Ovación
Miércoles 27 de Septiembre de 2017

Paolo Montero, mejor con la herencia recibida que con lo propio

Hasta aquí, el uruguayo sacó más provecho del equipo que tomó a principios de año que el que formó para este semestre. Y quedó urgido.

Hasta aquí, el uruguayo sacó más provecho del equipo que tomó a principios de año que el que formó para este semestre. Y quedó urgido

Las valoraciones y posibles decisiones sobre su futuro las expuso el propio Paolo Montero y contra eso hay poco que objetar o comentar. Sí hay un minucioso recorrido que se puede hacer para determinar algunas cosas que pasaron en el medio para llegar a este estado. Hay una conclusión inequívoca: al uruguayo le resultó mucho más difícil darle forma a un equipo que él mismo armó que a otro del que tomó las riendas en medio de la competencia.

Este escenario es cuanto menos paradójico, más allá de que suele ser común que un equipo termine muy bien una temporada y en el arranque siguiente le cueste dar pie con bola. Y como el fútbol suele ser presente, esta pata flaca del equipo se impone en la pulseada contra la remontada en la primera mitad del año.

Si se observara todo desde el pedestal de los números no habría críticas despiadadas. Porque desde el inicio del semestre, Central disputó cinco partidos (cuatro por la Superliga y uno por Copa Argentina), de los cuales perdió sólo uno, contra Banfield. El gran inconveniente de este presente es otro y tiene que ver con la forma en la que se dieron esos tres empates, esa victoria y esa derrota. En todos esos partidos el juego fue la vedete. En realidad lo que hubo fue flaqueza futbolística, sin la chance de que el equipo pudiera sacar a relucir todos aquellos conceptos que venían de arrastre desde principio de año y que intentaron ser fortalecidos durante la pretemporada. A las pruebas hay que remitirse: después de la igualdad contra San Lorenzo, Montero sintió la obligación de realizar un retoque desde lo táctico que, a la vista de los resultados, también fue infructuoso.

Pero como en cada valoración, los atenuantes y agravantes juegan. Lo que fortalece la sensación de que el equipo involucionó es que Montero fue quien analizó los nombres y quien apuntó a los jugadores que la dirigencia tuvo que salir a buscar como refuerzos.
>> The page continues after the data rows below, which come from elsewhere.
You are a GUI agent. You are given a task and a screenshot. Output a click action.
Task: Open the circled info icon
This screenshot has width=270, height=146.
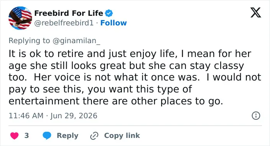click(x=256, y=116)
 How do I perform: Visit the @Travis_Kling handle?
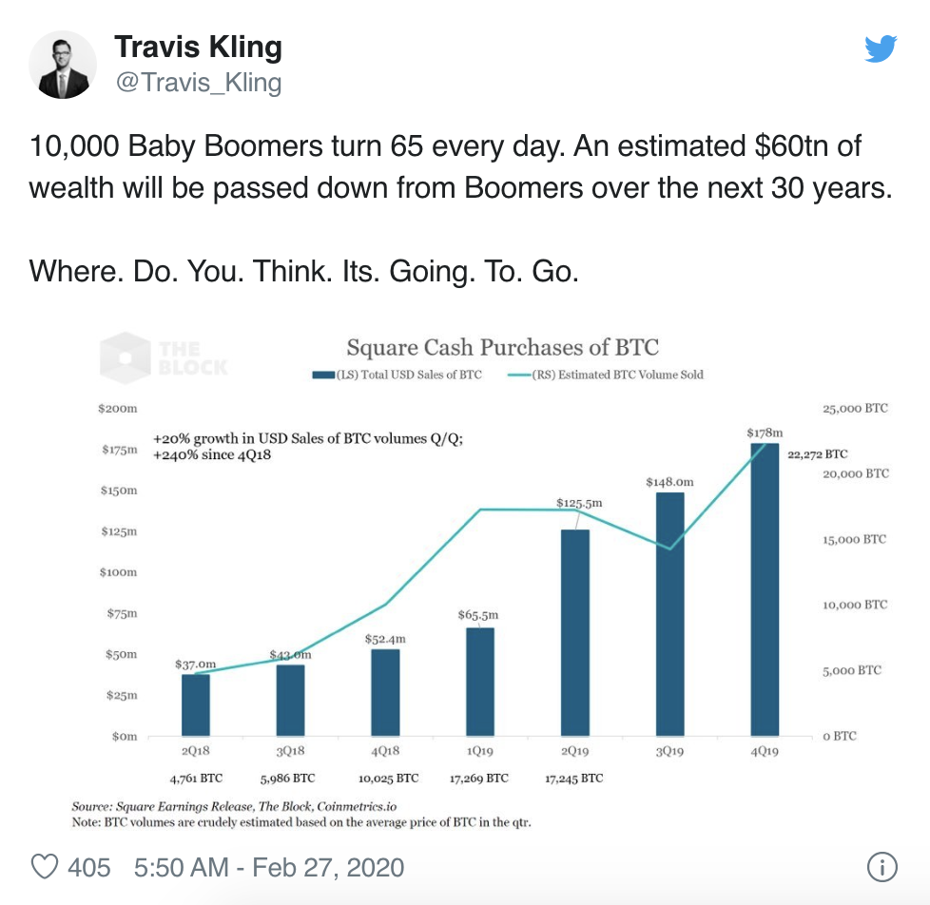tap(199, 83)
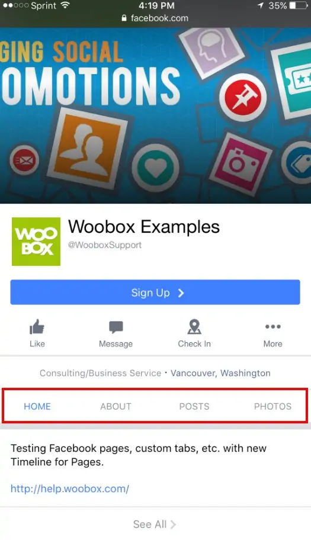
Task: Switch to the HOME tab
Action: [x=37, y=406]
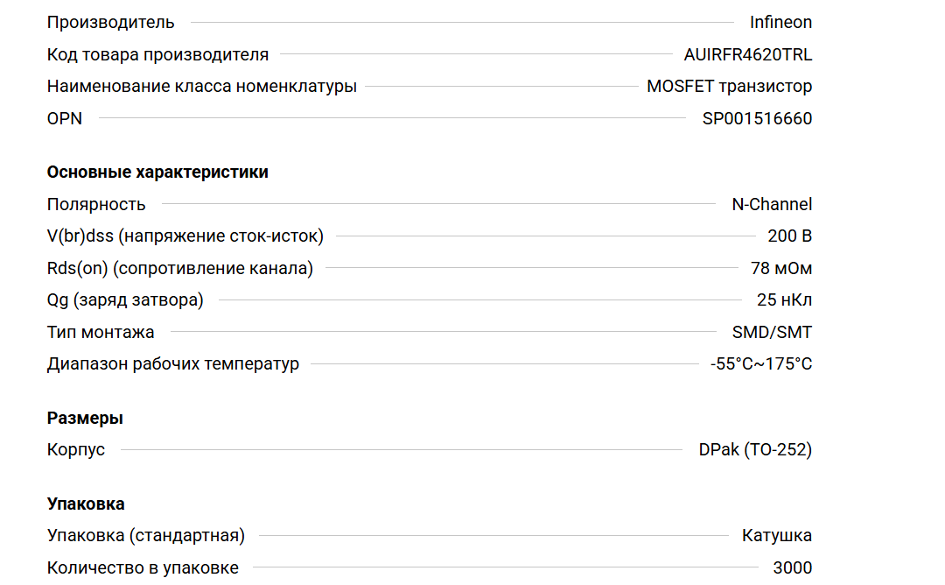Click the Rds(on) сопротивление канала label
The image size is (945, 585).
coord(179,268)
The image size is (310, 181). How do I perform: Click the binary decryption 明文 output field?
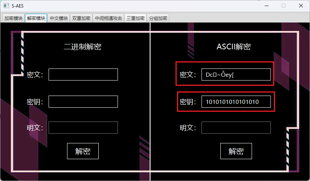tap(83, 128)
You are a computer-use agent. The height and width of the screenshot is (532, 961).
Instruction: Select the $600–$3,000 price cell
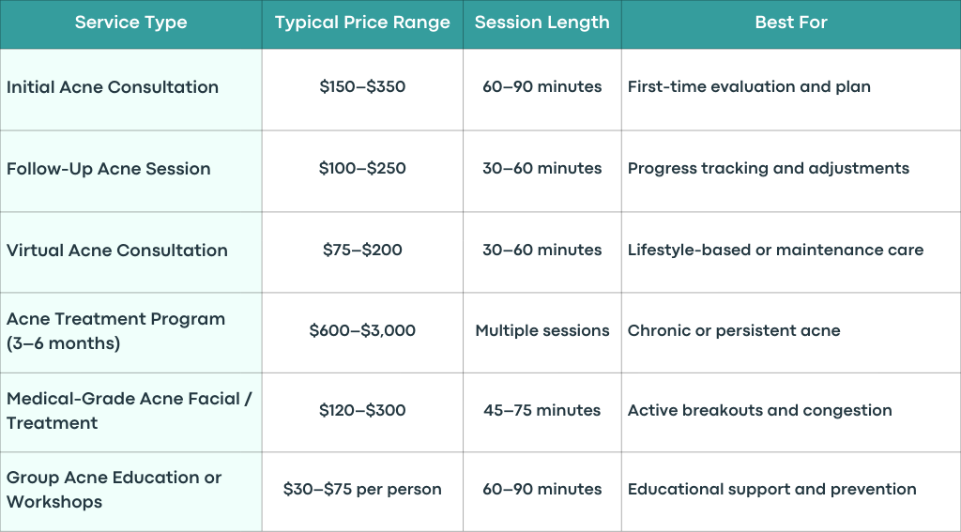tap(362, 330)
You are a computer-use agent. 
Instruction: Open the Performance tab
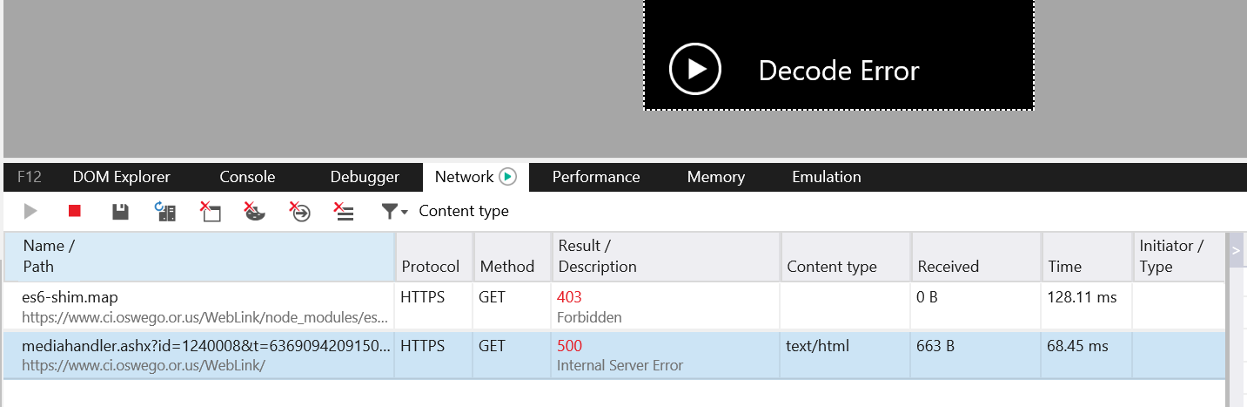click(x=596, y=177)
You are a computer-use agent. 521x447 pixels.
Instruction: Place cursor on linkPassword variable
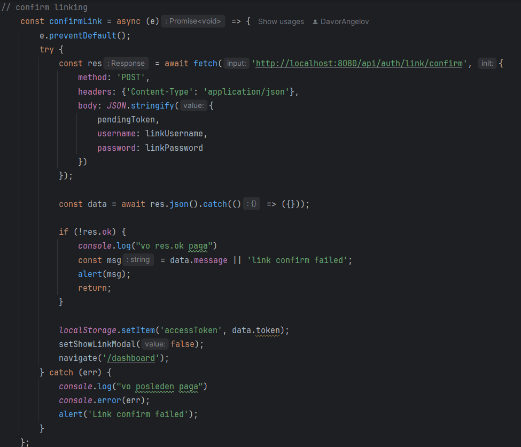(174, 148)
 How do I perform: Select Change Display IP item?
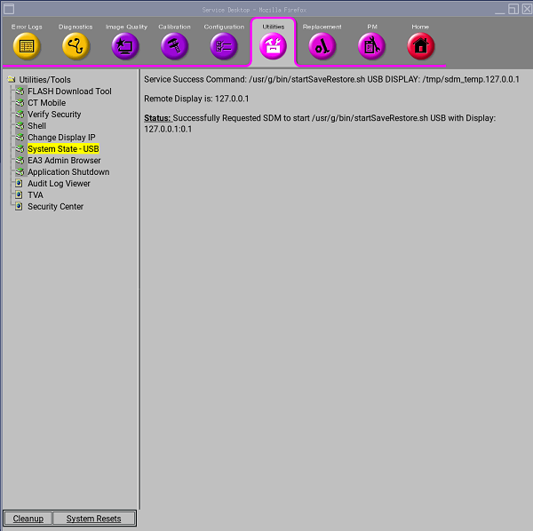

Esto es, el DT uruguayo ideó un plan del que hoy el equipo da muy pocas señales de poder cumplir. Porque este es el equipo que cuenta con la hechura del propio Montero. Aquí no hay una situación de acomodamiento y necesidad de amoldarse a "lo que había".
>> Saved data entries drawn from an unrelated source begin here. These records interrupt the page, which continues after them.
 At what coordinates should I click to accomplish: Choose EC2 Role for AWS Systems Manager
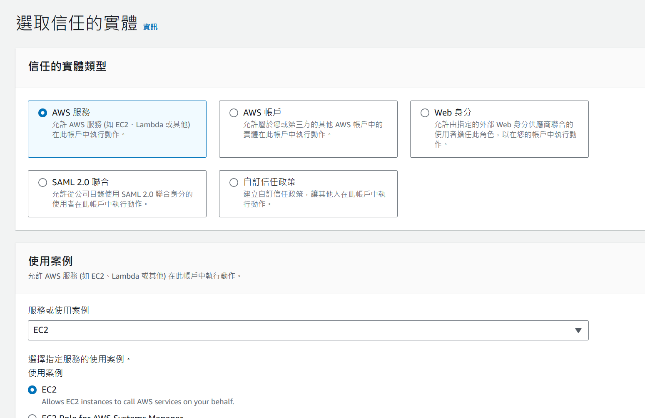coord(32,416)
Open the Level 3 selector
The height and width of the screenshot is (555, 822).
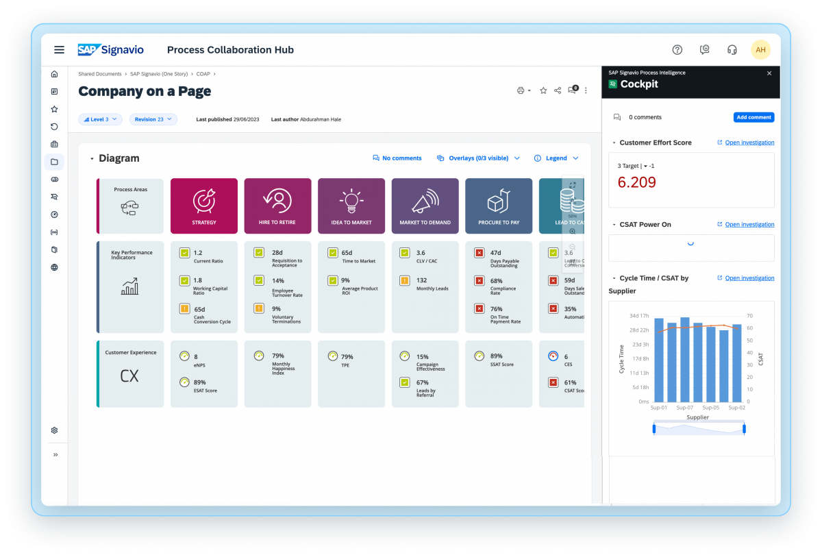point(100,119)
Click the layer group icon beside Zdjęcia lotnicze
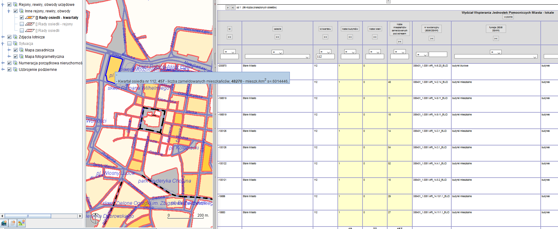Screen dimensions: 558x229 pyautogui.click(x=15, y=37)
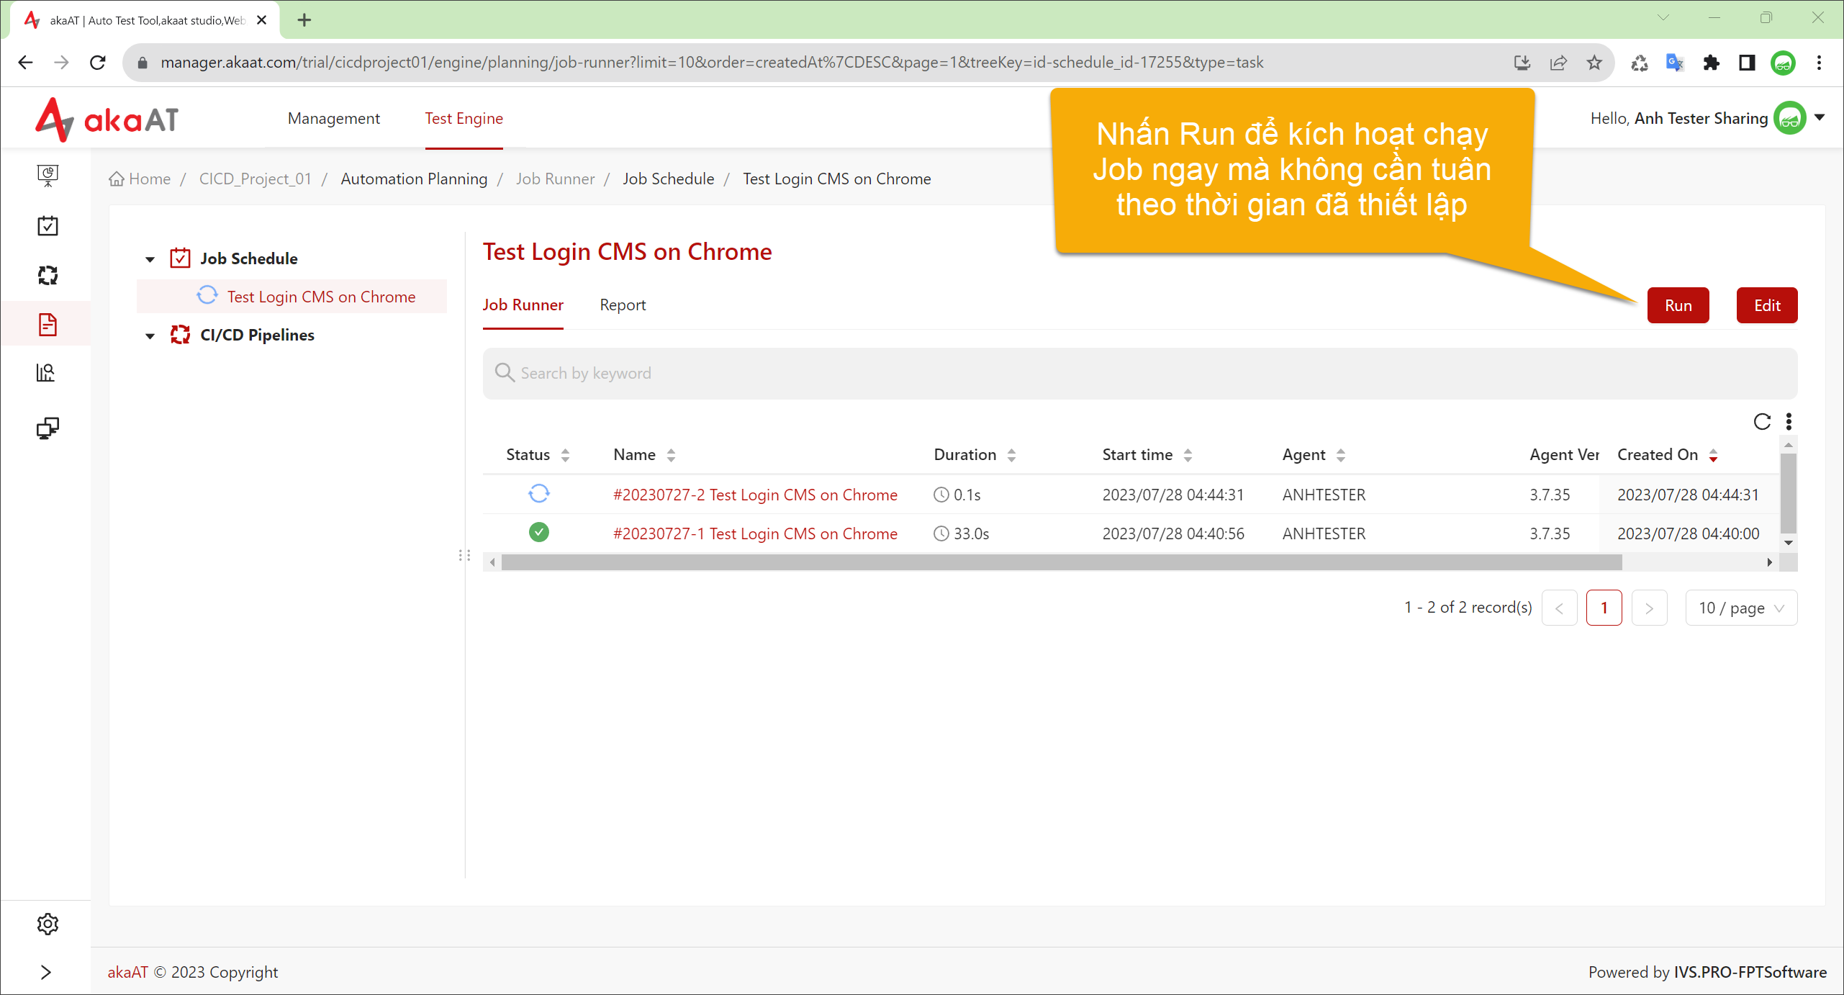Click the red Run button

[1678, 305]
Por las dudas se aclara que esta pendiente que Central empezó a transitar no es de ahora, sino que es una prolongación del último tramo del torneo pasado, cuando después de aquella resonante victoria contra Racing (posclásico) llegaron esa catarata de empates (siete) y un par de derrotas (las dos ante Banfield). El partido que rompe con este esquema es el de Copa Argentina ante Deportivo Riestra, un rival claramente inferior, más allá de que eso no implique una quita de méritos.
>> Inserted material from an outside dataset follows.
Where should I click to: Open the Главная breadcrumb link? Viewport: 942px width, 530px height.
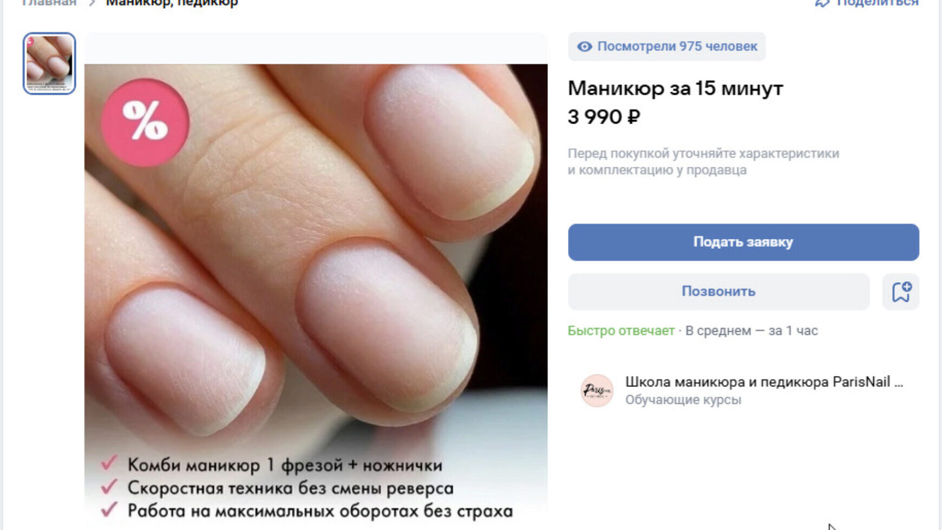49,3
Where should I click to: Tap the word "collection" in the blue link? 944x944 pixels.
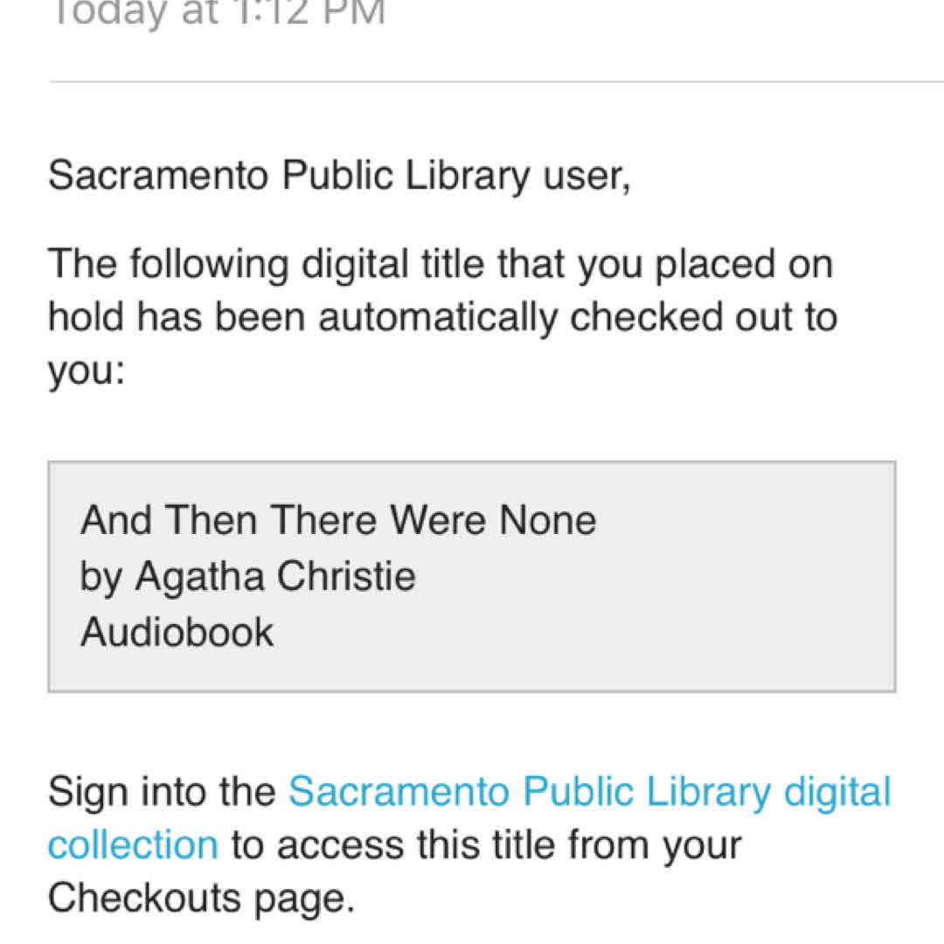[133, 845]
Cuánto más sencillo le resultó a Montero apenas llegó. Es cierto, hace nueve meses Central contaba con algunos jugadores importantes que hoy ya no están (léase Pinola, Musto y Teo Gutiérrez), pero ese equipo también venía de capa caída en el torneo, quizá porque las fichas estuvieron siempre puestas en la Copa Argentina, en la que se llegó a la final contra River.

Lo cierto es que en ese tiempo, Paolo tuvo que trabajar demasiado para que el equipo despegara de ese 23º puesto en el que lo había dejado el Chacho Coudet. Y lo logró con creces después de aquella derrota en su debut contra Godoy Cruz, ya que la recuperación fue inmediata (19 de 21 puntos).

Pero, otra vez, los números no eran todo. Lo más importante en ese momento era la forma en la que Central manejaba, dominaba y cerraba los partidos. Y el fuerte de Montero fue amoldarse al plantel que había y al que rápidamente pudo meterle el chip de lo que pretendía.

Hoy eso no ocurre y las complicaciones son mayores. Cabe la posibilidad de mencionar que los refuerzos que llegaron no tienen la jerarquía de algunos futbolistas que se fueron, pero todos aquellos que vinieron lo hicieron con el aval de un Montero que hasta aquí no logró que las partes formen un todo convincente.